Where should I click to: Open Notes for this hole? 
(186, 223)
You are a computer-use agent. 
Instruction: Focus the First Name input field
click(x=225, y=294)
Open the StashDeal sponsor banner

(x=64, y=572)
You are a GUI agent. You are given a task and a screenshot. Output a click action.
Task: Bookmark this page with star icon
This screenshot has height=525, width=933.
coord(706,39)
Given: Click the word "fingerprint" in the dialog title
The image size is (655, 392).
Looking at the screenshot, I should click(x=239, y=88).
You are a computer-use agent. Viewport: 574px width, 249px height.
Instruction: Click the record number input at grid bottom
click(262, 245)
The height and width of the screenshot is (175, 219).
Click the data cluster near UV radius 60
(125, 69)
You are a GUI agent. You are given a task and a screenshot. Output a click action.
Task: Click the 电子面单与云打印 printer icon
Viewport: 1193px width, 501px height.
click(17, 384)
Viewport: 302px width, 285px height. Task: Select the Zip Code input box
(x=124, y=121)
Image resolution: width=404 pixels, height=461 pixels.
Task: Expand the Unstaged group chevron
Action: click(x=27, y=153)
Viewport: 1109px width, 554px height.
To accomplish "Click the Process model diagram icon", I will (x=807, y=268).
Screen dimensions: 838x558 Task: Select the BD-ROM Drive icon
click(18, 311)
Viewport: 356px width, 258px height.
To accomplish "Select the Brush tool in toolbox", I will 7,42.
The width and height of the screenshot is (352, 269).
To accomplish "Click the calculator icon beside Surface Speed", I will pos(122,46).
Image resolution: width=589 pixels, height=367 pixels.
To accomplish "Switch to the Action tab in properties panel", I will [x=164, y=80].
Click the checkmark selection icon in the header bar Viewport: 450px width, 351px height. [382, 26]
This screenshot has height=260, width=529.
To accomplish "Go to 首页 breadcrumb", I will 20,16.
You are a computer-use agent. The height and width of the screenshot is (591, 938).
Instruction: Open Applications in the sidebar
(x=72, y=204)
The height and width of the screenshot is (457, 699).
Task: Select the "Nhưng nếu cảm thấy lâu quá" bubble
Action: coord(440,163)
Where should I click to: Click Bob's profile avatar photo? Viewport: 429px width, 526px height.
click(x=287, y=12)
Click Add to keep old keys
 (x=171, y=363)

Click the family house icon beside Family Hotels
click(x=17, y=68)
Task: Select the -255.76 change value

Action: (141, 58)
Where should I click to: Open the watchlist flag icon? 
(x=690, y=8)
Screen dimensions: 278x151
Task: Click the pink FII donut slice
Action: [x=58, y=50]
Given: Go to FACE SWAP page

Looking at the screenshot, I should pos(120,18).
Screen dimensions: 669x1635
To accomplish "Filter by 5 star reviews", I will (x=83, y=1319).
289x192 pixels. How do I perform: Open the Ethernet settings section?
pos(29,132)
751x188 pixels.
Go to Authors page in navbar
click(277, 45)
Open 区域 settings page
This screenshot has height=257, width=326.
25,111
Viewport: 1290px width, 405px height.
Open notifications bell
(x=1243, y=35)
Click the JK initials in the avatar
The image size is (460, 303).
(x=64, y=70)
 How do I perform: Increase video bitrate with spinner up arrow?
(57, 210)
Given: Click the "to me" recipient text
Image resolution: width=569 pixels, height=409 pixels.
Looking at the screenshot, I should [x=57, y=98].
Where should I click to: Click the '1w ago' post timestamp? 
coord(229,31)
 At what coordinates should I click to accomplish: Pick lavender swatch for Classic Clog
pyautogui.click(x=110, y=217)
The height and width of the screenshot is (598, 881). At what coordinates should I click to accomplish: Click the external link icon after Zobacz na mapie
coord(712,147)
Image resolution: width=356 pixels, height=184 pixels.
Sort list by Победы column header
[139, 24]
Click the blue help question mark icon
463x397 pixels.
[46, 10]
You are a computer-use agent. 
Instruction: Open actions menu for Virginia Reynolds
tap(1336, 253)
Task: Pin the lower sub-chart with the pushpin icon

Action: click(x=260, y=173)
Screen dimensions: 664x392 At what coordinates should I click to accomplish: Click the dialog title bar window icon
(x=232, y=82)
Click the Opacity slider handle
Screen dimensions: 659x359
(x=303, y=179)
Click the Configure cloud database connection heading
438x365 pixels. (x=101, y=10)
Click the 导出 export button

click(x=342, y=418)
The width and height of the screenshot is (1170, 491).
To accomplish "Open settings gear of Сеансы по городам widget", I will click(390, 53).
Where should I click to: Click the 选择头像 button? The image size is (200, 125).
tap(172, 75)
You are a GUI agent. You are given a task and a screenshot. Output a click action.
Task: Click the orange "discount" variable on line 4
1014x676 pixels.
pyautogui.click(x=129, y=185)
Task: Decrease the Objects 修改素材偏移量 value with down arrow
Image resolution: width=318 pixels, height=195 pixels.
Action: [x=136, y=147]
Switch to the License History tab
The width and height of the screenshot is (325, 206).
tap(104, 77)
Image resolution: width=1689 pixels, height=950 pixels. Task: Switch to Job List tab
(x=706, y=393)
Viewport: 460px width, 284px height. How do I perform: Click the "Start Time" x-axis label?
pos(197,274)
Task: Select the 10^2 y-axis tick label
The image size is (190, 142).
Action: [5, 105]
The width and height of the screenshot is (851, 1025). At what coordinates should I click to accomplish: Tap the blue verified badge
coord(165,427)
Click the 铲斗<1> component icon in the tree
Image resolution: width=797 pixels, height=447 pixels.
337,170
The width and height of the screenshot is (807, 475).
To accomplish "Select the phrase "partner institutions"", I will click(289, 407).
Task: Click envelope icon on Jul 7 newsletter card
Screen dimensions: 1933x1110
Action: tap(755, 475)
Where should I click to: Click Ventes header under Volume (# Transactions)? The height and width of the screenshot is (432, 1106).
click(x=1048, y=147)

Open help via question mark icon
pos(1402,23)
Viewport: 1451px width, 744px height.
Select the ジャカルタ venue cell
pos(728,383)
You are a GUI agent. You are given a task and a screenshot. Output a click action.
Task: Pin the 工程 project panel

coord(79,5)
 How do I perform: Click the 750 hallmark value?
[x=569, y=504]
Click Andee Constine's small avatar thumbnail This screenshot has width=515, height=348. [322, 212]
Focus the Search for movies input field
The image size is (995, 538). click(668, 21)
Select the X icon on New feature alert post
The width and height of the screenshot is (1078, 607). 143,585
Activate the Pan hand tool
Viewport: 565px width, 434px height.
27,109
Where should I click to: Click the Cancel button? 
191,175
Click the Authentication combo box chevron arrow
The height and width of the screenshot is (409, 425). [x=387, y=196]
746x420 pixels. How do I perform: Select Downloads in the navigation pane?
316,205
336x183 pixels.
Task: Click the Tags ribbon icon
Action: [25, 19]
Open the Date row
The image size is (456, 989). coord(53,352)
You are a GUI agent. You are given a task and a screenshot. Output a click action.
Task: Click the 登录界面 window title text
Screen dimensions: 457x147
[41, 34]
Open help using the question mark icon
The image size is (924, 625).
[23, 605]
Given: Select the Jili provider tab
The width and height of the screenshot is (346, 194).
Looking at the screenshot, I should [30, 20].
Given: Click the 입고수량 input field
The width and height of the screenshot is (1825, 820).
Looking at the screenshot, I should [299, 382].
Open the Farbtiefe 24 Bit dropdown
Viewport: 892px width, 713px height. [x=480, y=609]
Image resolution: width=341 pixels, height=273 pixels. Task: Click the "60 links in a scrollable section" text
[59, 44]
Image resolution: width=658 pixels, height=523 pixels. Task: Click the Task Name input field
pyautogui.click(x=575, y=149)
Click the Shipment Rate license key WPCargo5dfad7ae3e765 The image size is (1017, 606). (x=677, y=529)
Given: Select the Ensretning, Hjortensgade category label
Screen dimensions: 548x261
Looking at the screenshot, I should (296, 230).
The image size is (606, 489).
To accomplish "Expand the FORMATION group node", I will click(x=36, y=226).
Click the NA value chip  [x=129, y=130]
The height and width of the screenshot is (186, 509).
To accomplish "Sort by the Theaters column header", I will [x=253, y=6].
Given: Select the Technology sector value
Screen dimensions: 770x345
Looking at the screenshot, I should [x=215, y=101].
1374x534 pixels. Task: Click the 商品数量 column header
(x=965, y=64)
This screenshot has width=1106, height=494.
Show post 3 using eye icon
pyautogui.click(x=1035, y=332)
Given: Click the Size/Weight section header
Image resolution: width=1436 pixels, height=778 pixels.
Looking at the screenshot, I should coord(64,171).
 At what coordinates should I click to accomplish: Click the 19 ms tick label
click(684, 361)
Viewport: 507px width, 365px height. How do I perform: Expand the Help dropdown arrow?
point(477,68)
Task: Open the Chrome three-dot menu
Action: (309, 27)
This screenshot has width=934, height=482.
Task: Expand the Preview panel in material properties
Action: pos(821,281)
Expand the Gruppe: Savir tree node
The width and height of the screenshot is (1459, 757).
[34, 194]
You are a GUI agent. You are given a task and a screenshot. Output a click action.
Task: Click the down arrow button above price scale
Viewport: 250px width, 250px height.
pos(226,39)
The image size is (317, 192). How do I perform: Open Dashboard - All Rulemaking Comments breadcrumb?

──────────────────────────────

Can you repeat, word for word, every line above from the one containing "How do I perform: Increase" down to the one containing "Image resolution: width=356", including both?

> **Answer to this task**:
 How do I perform: Increase video bitrate with spinner up arrow?
(57, 210)
Given: Click the "to me" recipient text
Image resolution: width=569 pixels, height=409 pixels.
Looking at the screenshot, I should [x=57, y=98].
Where should I click to: Click the '1w ago' post timestamp? 
coord(229,31)
 At what coordinates should I click to accomplish: Pick lavender swatch for Classic Clog
pyautogui.click(x=110, y=217)
The height and width of the screenshot is (598, 881). At what coordinates should I click to accomplish: Click the external link icon after Zobacz na mapie
coord(712,147)
Image resolution: width=356 pixels, height=184 pixels.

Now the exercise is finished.